This document describes how to overcome the issue of March 2017 Microsoft security update, which breaks CDA functionality i.e. User mappings no longer appear in SWT Context Directory Agent (CDA).
Cisco CDA relies on Event ID 4768 being populated on all versions of Windows 2008 and 2012 domain controllers. These events indicate successful user logon events. If success logon events are not being audited in the local security policy or if these event IDs are not populated for any other reason then the WMI queries from CDA for these events will return no data. As a result, user mappings will not be created in CDA and therefore user mapping information will not be sent from CDA to the Adaptive Security Appliance (ASA). In cases where customers are leveraging user or group-based policies from AD in Cloud Web Security (CWS), the user information does not appear in the whoami.scansafe.net output.
Note:This does not affect Firepower User Agent (UA) since it leverages event ID 4624 to create user mappings and that type of event is not impacted by this security update.
Problem: User-to-IP Mappings No Longer Appear in Cisco CDA after March 2017 Microsoft Update
A recent Microsoft security update has caused issues in several customer environments wherein their domain controllers stop logging these 4768 event IDs. The offending KBs are listed below:
To confirm that this issue is not with the logging configuration on the Domain Controller, make sure that the proper audit logging is enabled in the Local Security Policy. The bold items in this output below mustbe enabled for proper logging of 4768 event IDs. This should be run from the command prompt of each DC that is not logging events:
C:\Users\Administrator>auditpol /get /category:*
System audit policy
Security System Extension No Auditing
System Integrity Success and Failure
IPsec Driver No Auditing
Other System Events Success and Failure
Security State Change Success
Logon Success and Failure
Account Lockout Success
IPsec Main Mode No Auditing
IPsec Quick Mode No Auditing
IPsec Extended Mode No Auditing
Special Logon Success
Other Logon/Logoff Events No Auditing
Network Policy Server Success and Failure
Kerberos Service Ticket Operations Success and Failure
Other Account Logon Events Success and Failure
Kerberos Authentication Service Success and Failure
Credential Validation Success and Failure
If you see that the proper audit logging is not configured, navigate to Local Security Policy > Security Settings > Local Policies > Audit Policy and ensure that Audit account logon events is set to Success, as shown in the image:
As a current workaround, some users have been able to uninstall the above mentioned KBs and the 4768 event IDs resumed logging. This has proven effective for all Cisco customers thus far.
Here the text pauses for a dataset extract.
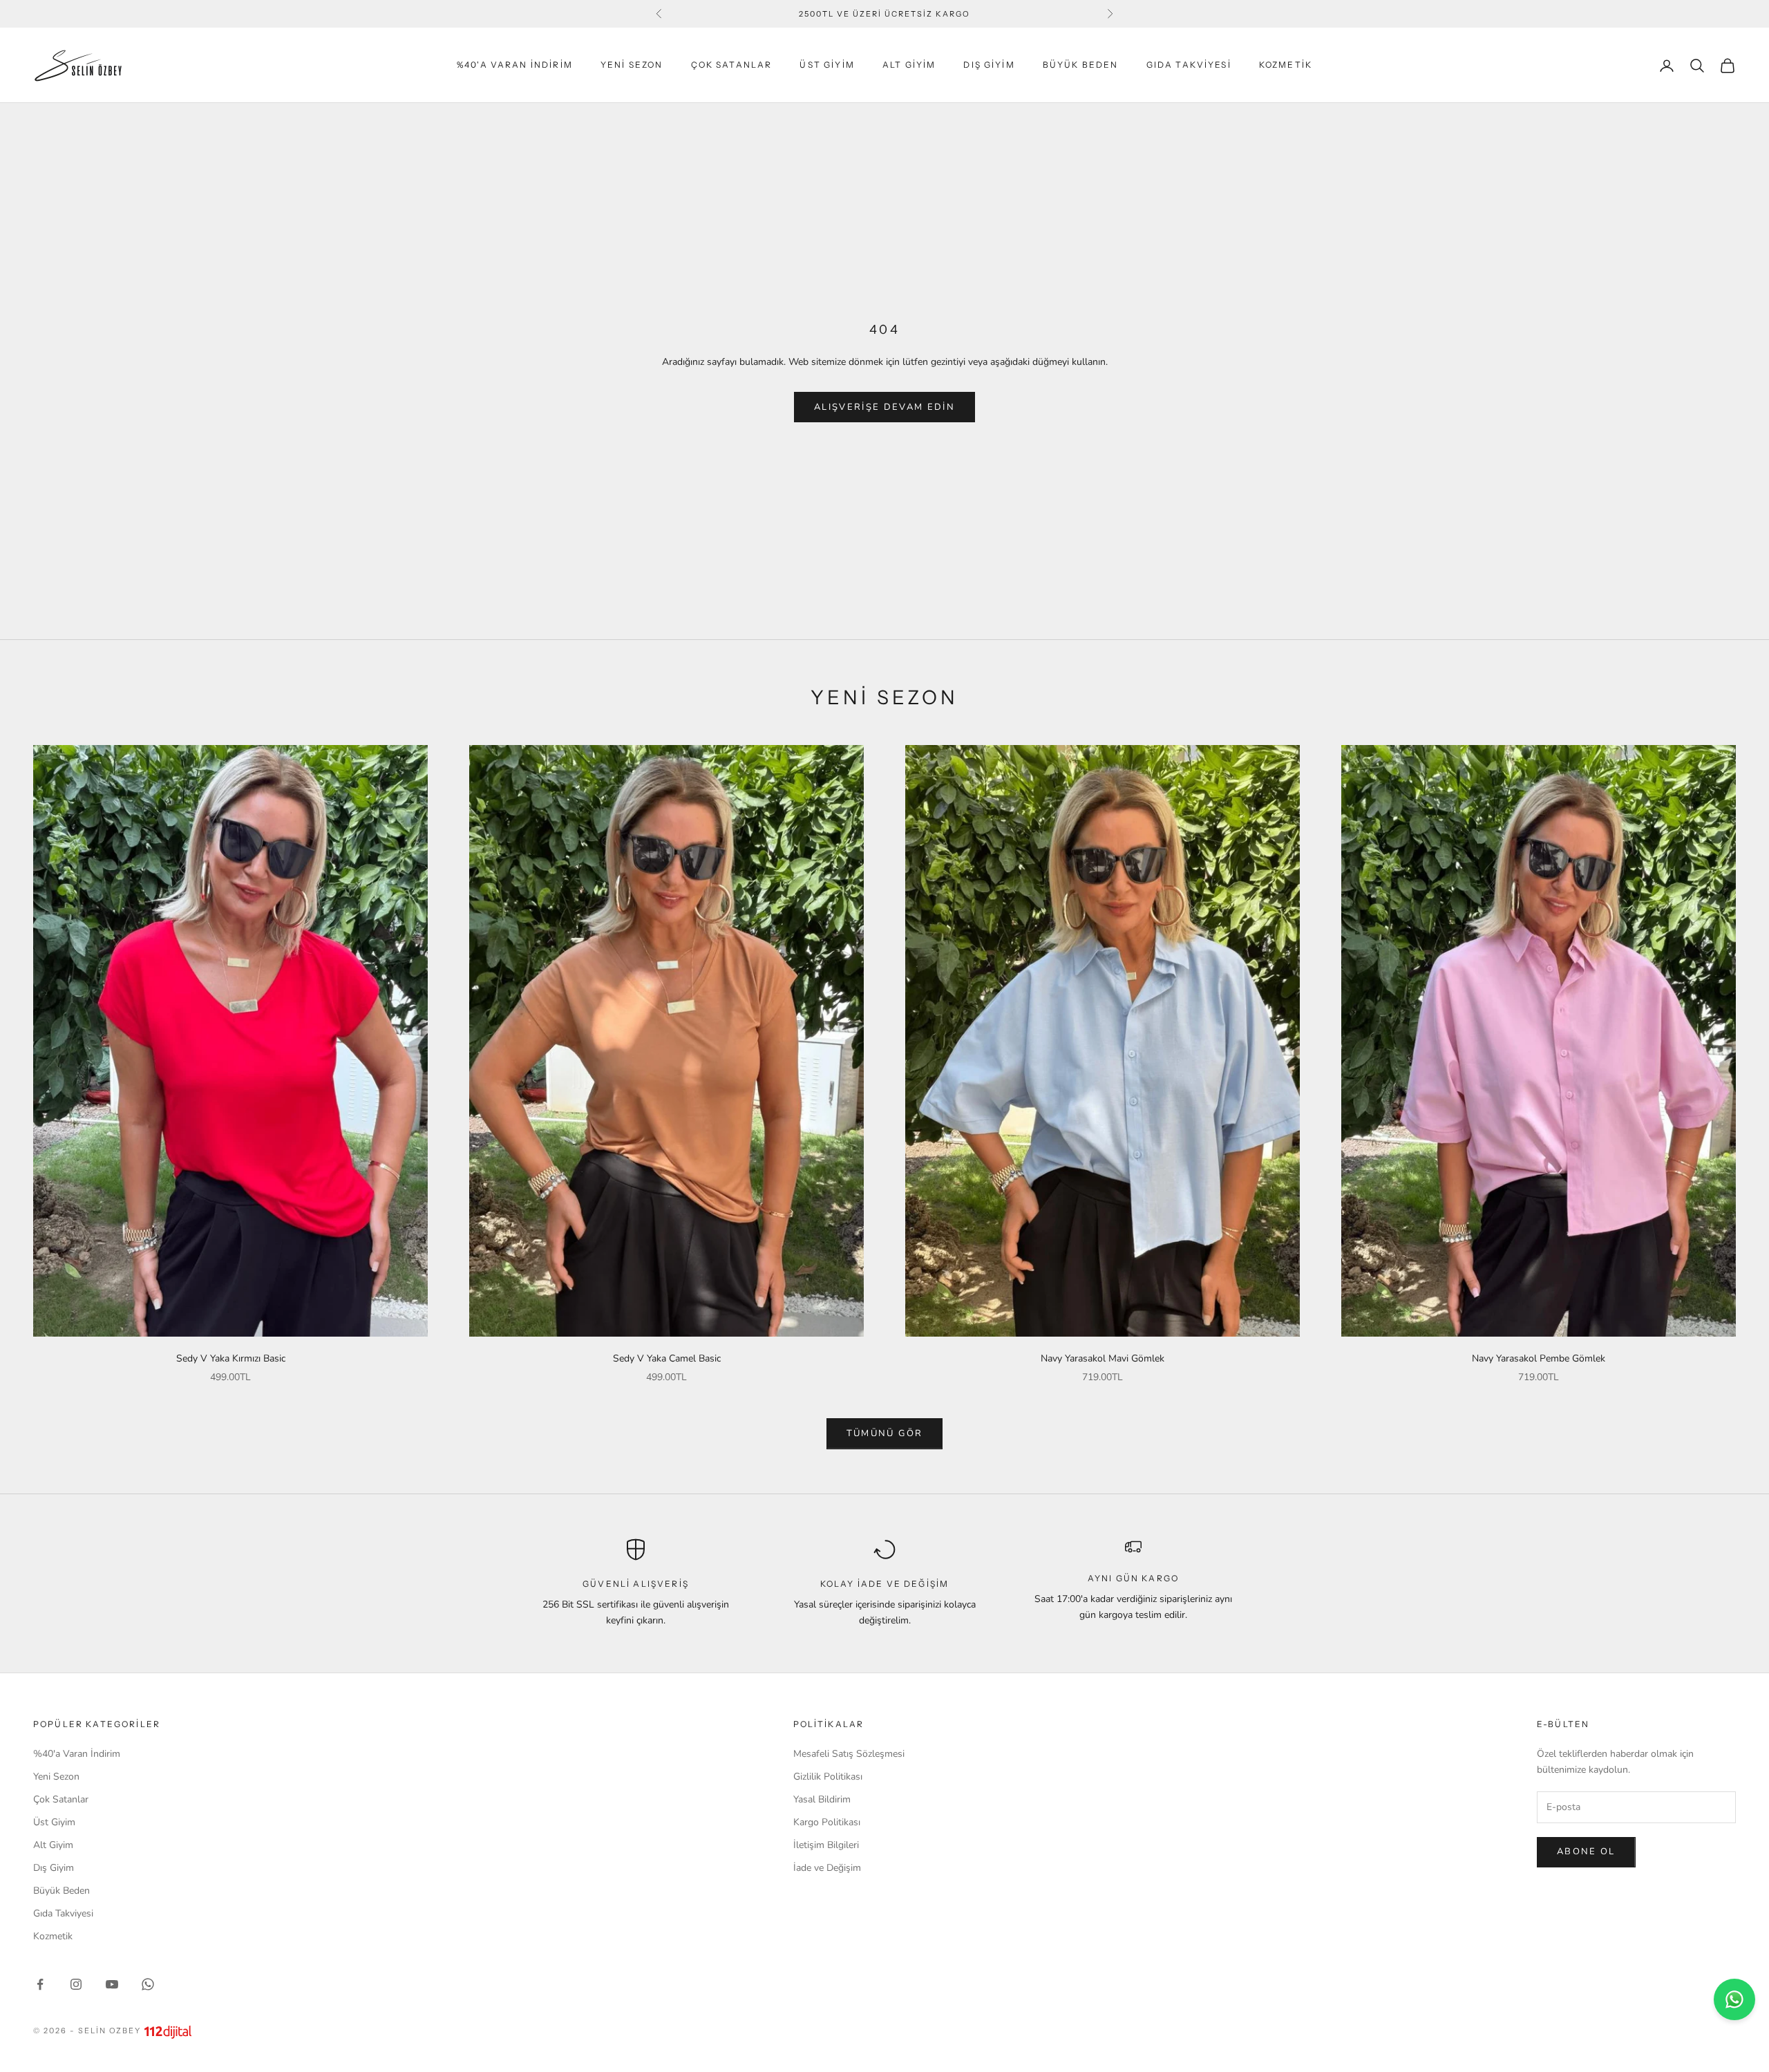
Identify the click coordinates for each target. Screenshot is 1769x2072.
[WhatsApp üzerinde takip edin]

Microsoft has also provided the following workaround to some customers hitting this issue as seen in support forums. Note that this has not yet been fully tested or verified in Cisco labs:
The four audit policies you need to enable as a workaround to the bug are under Computer Configuration\Policies\Windows Settings\Security Settings\Advanced Audit Policy Configuration\Audit Policies\Account Logon. All four policies under that heading should be enabled for Success and Failure:
Audit Credential Validation Audit Kerberos Authentication Service Audit Kerberos Service Ticket Operations Audit Other Account Logon Events
When you enable those four policies, you should start to see the 4768/4769 Success events again.
Refer to the image above that shows Advanced Audit Policy Configuration at the bottom of the left pane.
As of the date of this initial publication (3/28/2017), we do not yet know of a permanent fix from Microsoft. However, they are aware of this issue and working on a fix.